Anadys has a library of 1,300 proteins that interact with RNA in the body. With help from collaborators at the European Molecular Biology Laboratory in Heidelberg, Germany, they have developed a set of software tools to search the genome and fish out more such proteins.

“Half a dozen companies now claim expertise in RNA,” Xanthopoulos says. “It doesn’t matter how beautiful your target is if you don’t have an equally beautiful compound for it.” Hence, Anadys has put as much effort into chemistry as biology. 

Anadys also pumped up its pipeline by licensing compounds, and has 64 patents. The company is trying to build novel protein- and RNA-targeting drugs for infectious diseases, including hepatitis C.

It’s not clear which particular method of targeting RNA -- small molecules, antisense, RNAi, or ribozymes (another type of naturally occurring RNA) -- will work best. Anadys is hedging its bets by starting with small molecules but keeping the door open for antisense.
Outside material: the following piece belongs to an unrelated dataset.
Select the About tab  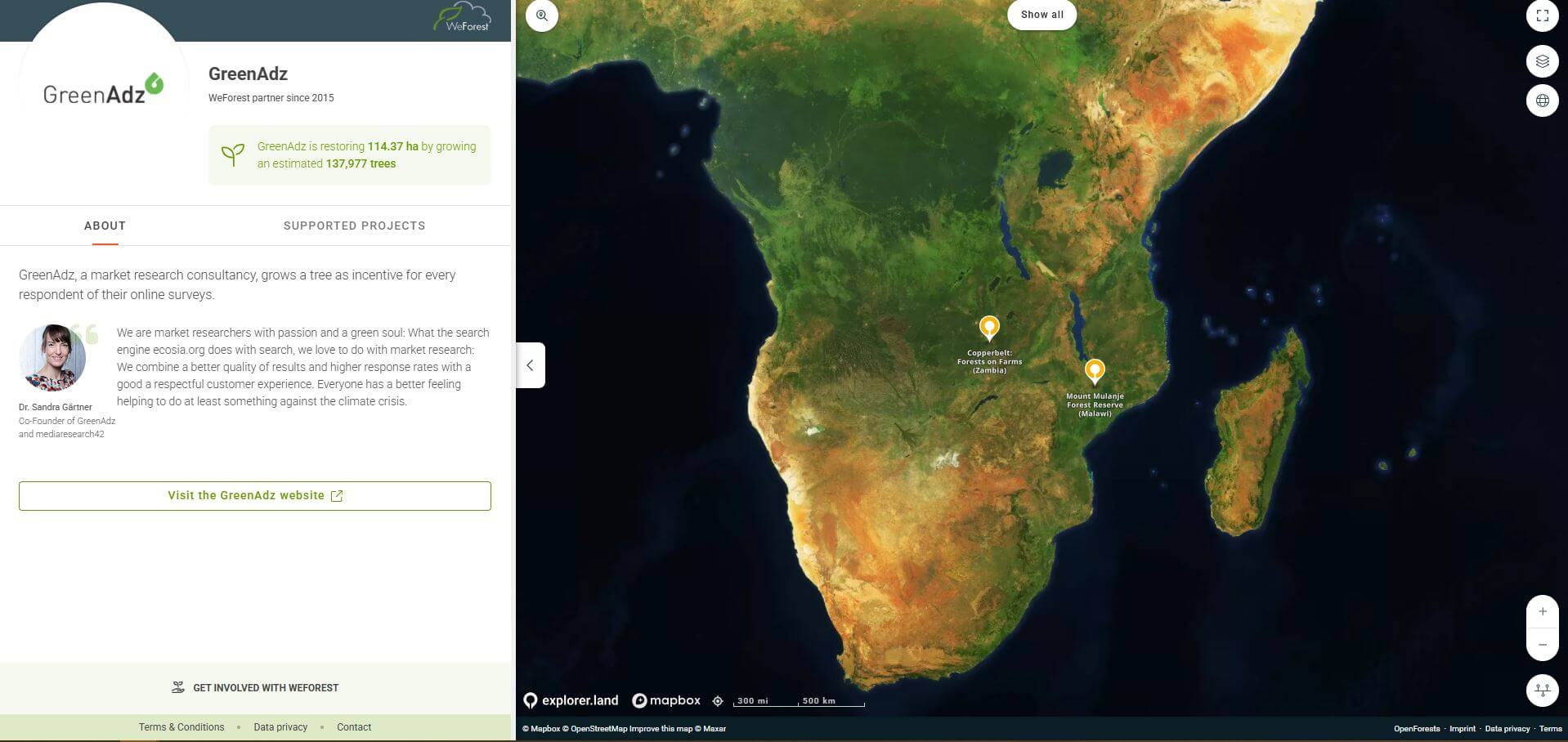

“We certainly hope that antisense and ribozymes will work,” Nelson says. “There is just more tweaking needed there.”

Isis is also playing the field, and evaluating all the leading approaches. “The main difference we see is that RNAi works well for target validation in cell culture-based assays. To date we have not seen it work well in vivo applications [i.e. animal models],” Bennett says.

Alnylam and a string of other RNAi startups will try to disprove that assertion.

Whichever technology wins out in the end, a series of approvals for antisense will be a big win for everyone, particularly in today’s landscape of investors who have gone cold on new technologies.

“A lot of people are sitting on the fence about this field,” Bennett says. “Our job is to deliver the products that will convince them.”